現在世界が目まぐるしく変動している中、当然アートの世界にも影響が出てきます。美術館の収蔵作品や企画展、そして個人のコレクターのコレクションにもこれらは影響してきます。どの作品を購入して、収集すべきかを判断するのはまさにその人のセンスとなります。このセンスを磨くにはやはり膨大な数のアートと向き合うしかありません。時間をかけてアート作品を鑑賞し、作品に対する自身の感情的な反応を評価することが、どのような美術品を収集したいかということを決定していきます。それを磨いていけばきっとその人にとっての正しい選択が自ずとなされてくるのではないでしょうか。

価格と価値はイコールではないということも知っておいてください。
アートの価格は高いから価値があって、安いから価値がないというわけではないということです。駆け出しのアーティストの作品などはかなり安価で購入することもできるので、前述のセンスを磨くことで安くても価値のあるものが入手できるのです。

では、どこで買うか?誰から買うか?ということが問題となってきます。
アート作品の価格の決定は、結構適当にされているんじゃないかと思われている方が多いと思います。
もちろん偽アーティストなどはかなり適当です。(^◇^;)
しかし、実際には作品の出所や状態、真贋、知名度および質を慎重に慎重を重ねて調査した上で決定されています。
アーティスト達がアートで生計を立てられるにはやはり売れなくてはなりません。だから、良いコレクターに良いアーティストを紹介しているところを選ぶ必要があります。これにはやはり売っているところとアーティスト、コレクターの信頼関係が必要になってきます。
自分が信頼できるところを選ぶようにすれば、良いアドバイスももらえますし結果的に良い買い物ができるのです。そして、正しい買い物をすれば結果として投資になるのです。一流のアーティストとは経済情勢に左右されずに価値が上がっていく作品を生み出せる人のことを指すのかもしれませんね。

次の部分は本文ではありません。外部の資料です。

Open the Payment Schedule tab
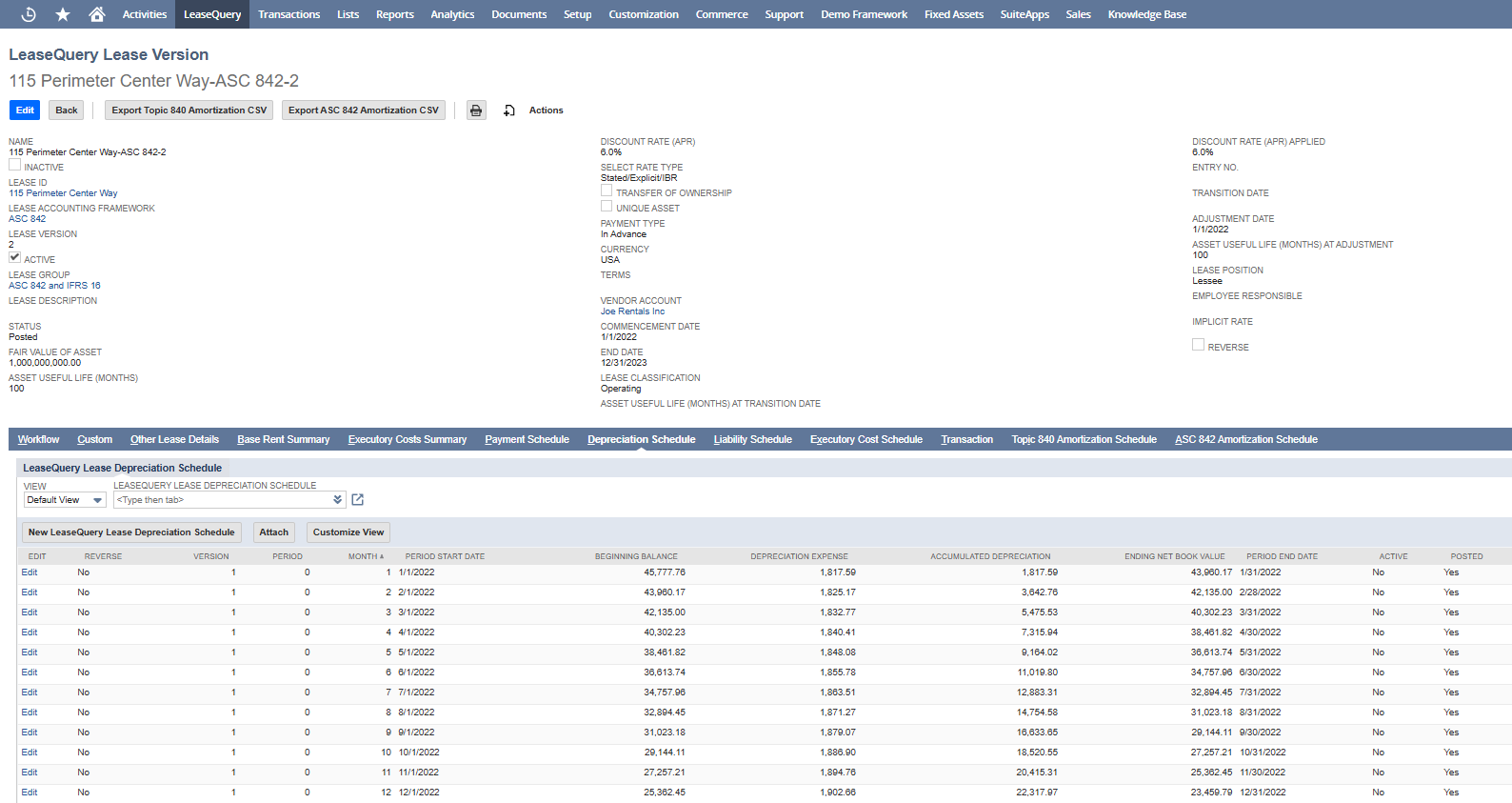The height and width of the screenshot is (803, 1512). pos(527,439)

ここまで読んでいただいて、『じゃどこでアートを買うの?』と疑問を持った方もいると思います。真っ先にギャラリーを思い浮かべる方もいるでしょう。
しかし、実際にはギャラリー以外にも購入できる場所はたくさんあります。
オークションもその一つですね。それ以外にも、アートフェアや私のようなアートディーラーから購入することもできます。いずれにしろ、信頼できるところから購入することが良いと思います。

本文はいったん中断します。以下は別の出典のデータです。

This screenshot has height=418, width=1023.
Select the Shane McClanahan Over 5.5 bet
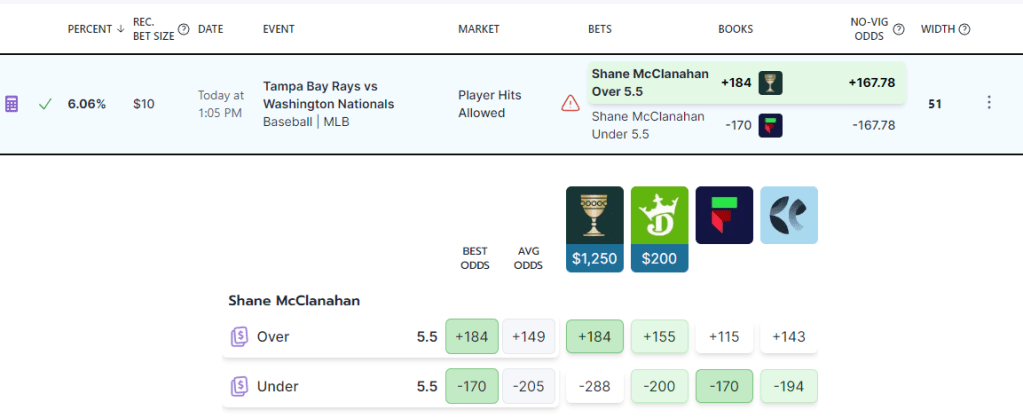pyautogui.click(x=652, y=82)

S&Tでもアンディ・デンツラーという作家を取り扱っていますが、この方を日本にご紹介した時は私の信頼のなさもあり誰も見向きもしませんでした。しかし、現在はとんでもないことになっている作家の一人です。価格でいうと2〜3年前の4〜5倍になっています。これが私の目を信頼していただけるわかりやすい例かと思います。あとは色々お話ししてみて信頼に足るのかどうかご自分で判断なさってください。

いずれにしろ、私はアートを気軽に楽しんでいただくために日々活動し続けていきたいと思います。